The introduction of new technologies has shifted some resident index procedures to nonsurgical specialists. We examined the operative case volume of thoracic surgery residents during the last 6 years to objectively identify changes and trends.Methods:
Program and resident data from 2002 to 2007 were entered into a database and analyzed. Program match information was obtained from the National Resident Matching Program. Resident operative experience and board examination results were obtained from the American Board of Thoracic Surgery.Results:
A total of 795 residents qualified for the written American Board of Thoracic Surgery examination; 627 residents graduated from 2-year programs, and 168 residents graduated from 3-year programs. The total number of resident cases was higher in 3-year programs compared with 2-year programs in all 10 index categories studied (P < .01).
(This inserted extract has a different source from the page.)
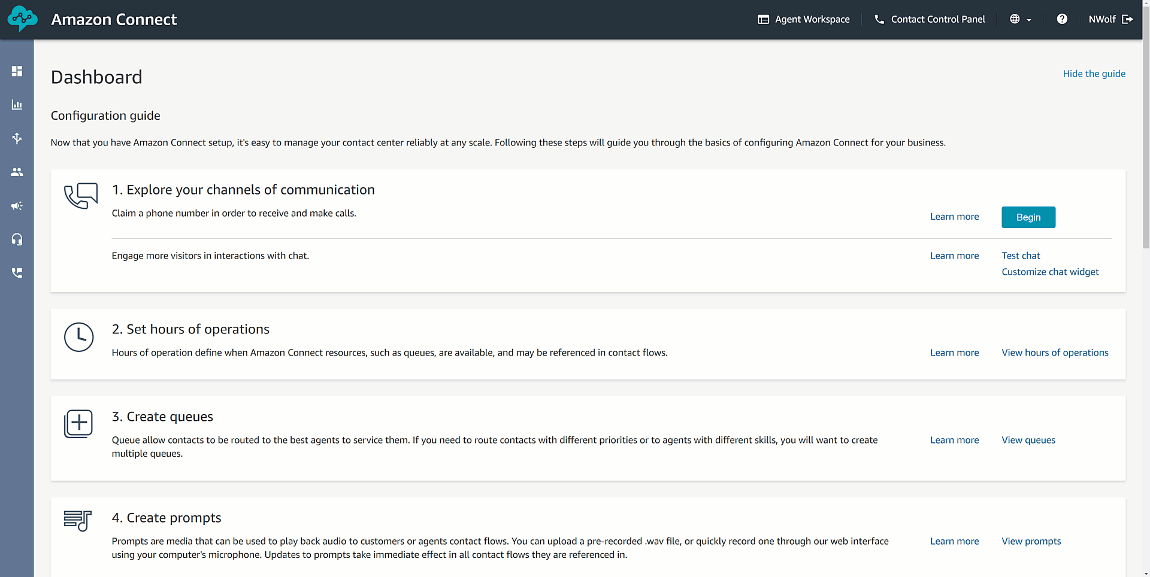Open View hours of operations link
The height and width of the screenshot is (577, 1150).
click(x=1055, y=353)
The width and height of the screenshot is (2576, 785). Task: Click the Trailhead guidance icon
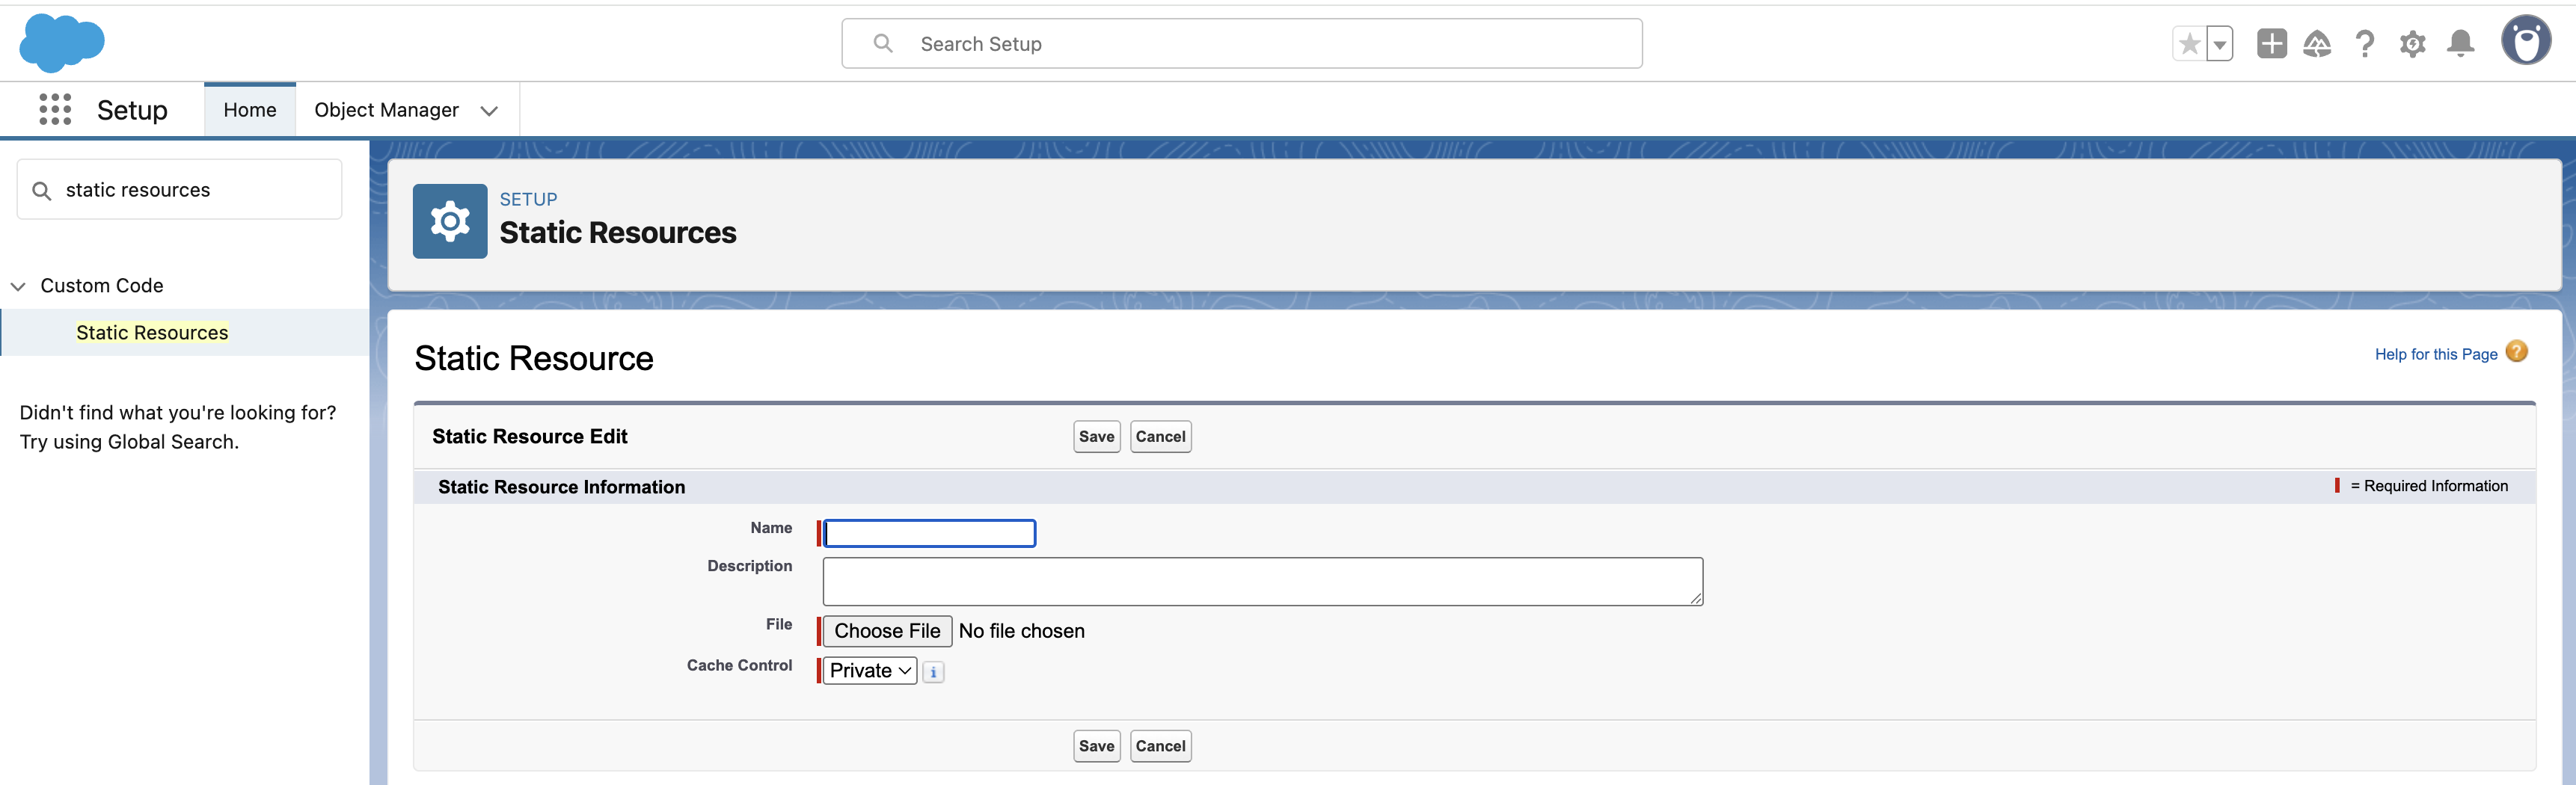[x=2317, y=44]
The total volume of cases has not significantly increased in 2-year programs. The volume of coronary artery bypass graft surgeries decreased in every resident program model studied. The volume of general thoracic cases increased in all program models. Two-year, 2-resident programs had the lowest volume in 5 of the 10 categories, reaching significance in 3 categories. The written board pass rate was lower among 2-year programs than among 3-year programs (86% vs 95%, respectively, P = .003).Conclusion:
Training programs have so far weathered the storm by maintaining index volume with a new case mix, but significant trends in revascularization procedures are concerning. This study indicates a significant advantage in case volume and board pass rates among 3-year programs. Thoracic residency programs should be reorganized so that the number of residents does not exceed the capacity of the program to provide a meaningful experience.